About this exercise
The listing below must be copied exactly and in full.

----

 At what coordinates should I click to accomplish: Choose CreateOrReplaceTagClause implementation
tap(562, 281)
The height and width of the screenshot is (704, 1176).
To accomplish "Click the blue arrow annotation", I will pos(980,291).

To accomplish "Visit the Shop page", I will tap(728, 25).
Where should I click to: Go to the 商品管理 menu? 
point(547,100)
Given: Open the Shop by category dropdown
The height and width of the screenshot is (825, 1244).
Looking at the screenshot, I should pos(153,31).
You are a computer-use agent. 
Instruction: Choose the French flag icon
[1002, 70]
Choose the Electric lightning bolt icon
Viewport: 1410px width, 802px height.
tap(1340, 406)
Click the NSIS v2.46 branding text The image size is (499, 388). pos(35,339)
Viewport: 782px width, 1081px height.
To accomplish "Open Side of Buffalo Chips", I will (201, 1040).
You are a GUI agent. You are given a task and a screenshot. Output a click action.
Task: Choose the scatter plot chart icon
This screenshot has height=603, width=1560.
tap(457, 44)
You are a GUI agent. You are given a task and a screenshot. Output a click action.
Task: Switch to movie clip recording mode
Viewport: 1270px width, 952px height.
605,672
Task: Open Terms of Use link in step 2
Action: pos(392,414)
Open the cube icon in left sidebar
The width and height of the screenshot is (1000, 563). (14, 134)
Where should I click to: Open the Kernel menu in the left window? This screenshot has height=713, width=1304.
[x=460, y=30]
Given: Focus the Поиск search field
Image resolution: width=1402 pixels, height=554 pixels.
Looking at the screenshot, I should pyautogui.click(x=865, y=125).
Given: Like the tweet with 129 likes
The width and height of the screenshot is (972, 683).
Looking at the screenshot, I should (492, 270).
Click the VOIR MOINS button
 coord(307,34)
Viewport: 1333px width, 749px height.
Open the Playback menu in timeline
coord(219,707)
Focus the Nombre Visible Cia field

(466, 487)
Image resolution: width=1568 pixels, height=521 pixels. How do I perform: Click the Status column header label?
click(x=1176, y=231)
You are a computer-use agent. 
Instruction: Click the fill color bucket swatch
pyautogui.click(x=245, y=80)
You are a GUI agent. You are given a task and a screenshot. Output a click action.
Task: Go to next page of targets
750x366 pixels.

----

Answer
 At what coordinates should I click to accomplish: Choose CreateOrReplaceTagClause implementation
tap(562, 281)
The height and width of the screenshot is (704, 1176).
To accomplish "Click the blue arrow annotation", I will pos(980,291).

To accomplish "Visit the Shop page", I will tap(728, 25).
Where should I click to: Go to the 商品管理 menu? 
point(547,100)
Given: Open the Shop by category dropdown
The height and width of the screenshot is (825, 1244).
Looking at the screenshot, I should pos(153,31).
You are a computer-use agent. 
Instruction: Choose the French flag icon
[1002, 70]
Choose the Electric lightning bolt icon
Viewport: 1410px width, 802px height.
tap(1340, 406)
Click the NSIS v2.46 branding text The image size is (499, 388). pos(35,339)
Viewport: 782px width, 1081px height.
To accomplish "Open Side of Buffalo Chips", I will (201, 1040).
You are a GUI agent. You are given a task and a screenshot. Output a click action.
Task: Choose the scatter plot chart icon
This screenshot has height=603, width=1560.
tap(457, 44)
You are a GUI agent. You are given a task and a screenshot. Output a click action.
Task: Switch to movie clip recording mode
Viewport: 1270px width, 952px height.
605,672
Task: Open Terms of Use link in step 2
Action: pos(392,414)
Open the cube icon in left sidebar
The width and height of the screenshot is (1000, 563). (14, 134)
Where should I click to: Open the Kernel menu in the left window? This screenshot has height=713, width=1304.
[x=460, y=30]
Given: Focus the Поиск search field
Image resolution: width=1402 pixels, height=554 pixels.
Looking at the screenshot, I should pyautogui.click(x=865, y=125).
Given: Like the tweet with 129 likes
The width and height of the screenshot is (972, 683).
Looking at the screenshot, I should (492, 270).
Click the VOIR MOINS button
 coord(307,34)
Viewport: 1333px width, 749px height.
Open the Playback menu in timeline
coord(219,707)
Focus the Nombre Visible Cia field

(466, 487)
Image resolution: width=1568 pixels, height=521 pixels. How do I perform: Click the Status column header label?
click(x=1176, y=231)
You are a computer-use agent. 
Instruction: Click the fill color bucket swatch
pyautogui.click(x=245, y=80)
You are a GUI agent. You are given a task and a screenshot. Output a click action.
Task: Go to next page of targets
750x366 pixels.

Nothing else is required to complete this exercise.